Organizations rely heavily on cloud-based data processing and analytics platforms in today’s data-driven world to unlock valuable insights and make informed decisions. Databricks, a unified analytics platform, has emerged as a popular choice due to its seamless integration with Apache Spark, and its ability to efficiently handle large-scale data processing tasks. Many customers have implemented Databricks on AWS to build an simple to complex analytics platform that addresses variety of use cases such as analytics and AI use cases, such as Extract, Transform and Load (ETL) workloads, Data Quality, and Machine Learning workloads. However, ensuring the seamless execution of Spark workload and optimal performance for Databricks clusters is a key factor.

We can accomplish this by monitoring various aspects of your Databricks clusters such as resource utilization, query performance, and system health. We can proactively identify bottlenecks, troubleshoot issues, and optimize your cluster’s performance. AWS offers a suite of managed open-source services such as Amazon Managed Service for Prometheus, AWS Distro for Open Telemetry (ADOT), and Amazon Managed Grafana that seamless integrate with Databricks, enabling you to gain comprehensive observability and streamline your monitoring efforts.

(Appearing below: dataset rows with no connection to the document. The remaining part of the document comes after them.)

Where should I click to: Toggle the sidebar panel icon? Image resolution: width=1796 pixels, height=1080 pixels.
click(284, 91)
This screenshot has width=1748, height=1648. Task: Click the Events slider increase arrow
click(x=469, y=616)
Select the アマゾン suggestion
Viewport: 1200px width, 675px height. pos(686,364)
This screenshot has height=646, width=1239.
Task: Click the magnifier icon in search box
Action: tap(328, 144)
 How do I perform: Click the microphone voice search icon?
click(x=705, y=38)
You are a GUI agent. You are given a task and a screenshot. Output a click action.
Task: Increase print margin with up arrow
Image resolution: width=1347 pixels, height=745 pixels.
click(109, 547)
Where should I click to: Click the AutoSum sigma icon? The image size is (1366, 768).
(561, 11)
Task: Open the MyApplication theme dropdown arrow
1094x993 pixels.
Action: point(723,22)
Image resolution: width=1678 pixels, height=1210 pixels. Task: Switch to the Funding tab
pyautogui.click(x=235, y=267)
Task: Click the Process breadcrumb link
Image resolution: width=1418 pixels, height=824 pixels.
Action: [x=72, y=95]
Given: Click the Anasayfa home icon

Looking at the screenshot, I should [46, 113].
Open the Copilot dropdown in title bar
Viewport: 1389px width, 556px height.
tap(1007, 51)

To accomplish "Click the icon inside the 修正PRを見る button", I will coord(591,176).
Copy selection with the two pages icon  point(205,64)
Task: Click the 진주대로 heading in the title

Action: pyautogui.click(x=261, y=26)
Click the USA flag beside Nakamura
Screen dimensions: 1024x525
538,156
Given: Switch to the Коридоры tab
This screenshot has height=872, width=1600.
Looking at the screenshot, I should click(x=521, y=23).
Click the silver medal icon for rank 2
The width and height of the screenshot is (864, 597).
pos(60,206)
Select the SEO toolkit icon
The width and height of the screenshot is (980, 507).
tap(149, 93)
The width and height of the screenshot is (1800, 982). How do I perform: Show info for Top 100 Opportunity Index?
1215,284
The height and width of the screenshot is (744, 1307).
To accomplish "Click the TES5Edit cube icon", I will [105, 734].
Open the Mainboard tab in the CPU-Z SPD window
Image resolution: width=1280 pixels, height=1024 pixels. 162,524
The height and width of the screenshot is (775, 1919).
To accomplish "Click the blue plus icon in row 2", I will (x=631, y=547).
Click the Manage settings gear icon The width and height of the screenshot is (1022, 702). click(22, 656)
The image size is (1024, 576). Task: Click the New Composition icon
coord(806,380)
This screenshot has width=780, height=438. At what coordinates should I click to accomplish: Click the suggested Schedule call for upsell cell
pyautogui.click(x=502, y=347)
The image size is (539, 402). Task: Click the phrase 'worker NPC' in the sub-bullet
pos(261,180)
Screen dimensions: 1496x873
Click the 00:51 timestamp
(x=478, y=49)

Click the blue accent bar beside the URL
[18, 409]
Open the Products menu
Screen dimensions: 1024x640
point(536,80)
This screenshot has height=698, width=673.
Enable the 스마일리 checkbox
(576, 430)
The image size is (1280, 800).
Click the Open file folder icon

In this blog post, we’ll explore how you can leverage AWS managed open-source services to monitor your Databricks clusters effectively. We will delve into the key services and techniques that empower you to gain valuable insights into your cluster’s performance, troubleshoot potential issues, and enhance the overall efficiency of your data processing workflows.

Solution Overview

Figure 1 – Solution Architecture

On a high level, an ADOT Collector will read or scrape metrics from Apache Spark, the engine used by Databricks to run data analytics and machine learning workloads, and a Prometheus Node Exporter at a given interval, and write these metrics into an Amazon Managed Service for Prometheus workspace, in Prometheus compatible format. Spark will be configured to expose metrics, and the Node Exporter will expose node resource metrics, such as CPU and memory, both in Prometheus compatible format. After that, you can visualize the performance metrics in Amazon Managed Grafana.

Solution Details

Pre-requisites

This solution assumes you have:

An AWS Account. To learn how to create an AWS Account, follow Creating an AWS account.
A Databricks account. To create a Databricks account, follow these instructions.
A working Databricks workspace. To deploy a Databricks workspace in AWS, follow Databricks on AWS.
AWS CloudShell, a browser-based shell, in the same AWS account and region of your Databricks clusters, to run the commands described in this blog. For more information, see Getting started with AWS CloudShell and AWS CloudShell – Command-Line Access to AWS Resources.

Environment Setup

Navigate to CloudShell. Install the gettext package, that will be used for variables replacements in following steps.sudo yum -y install gettext
Let’s setup up few environment variables.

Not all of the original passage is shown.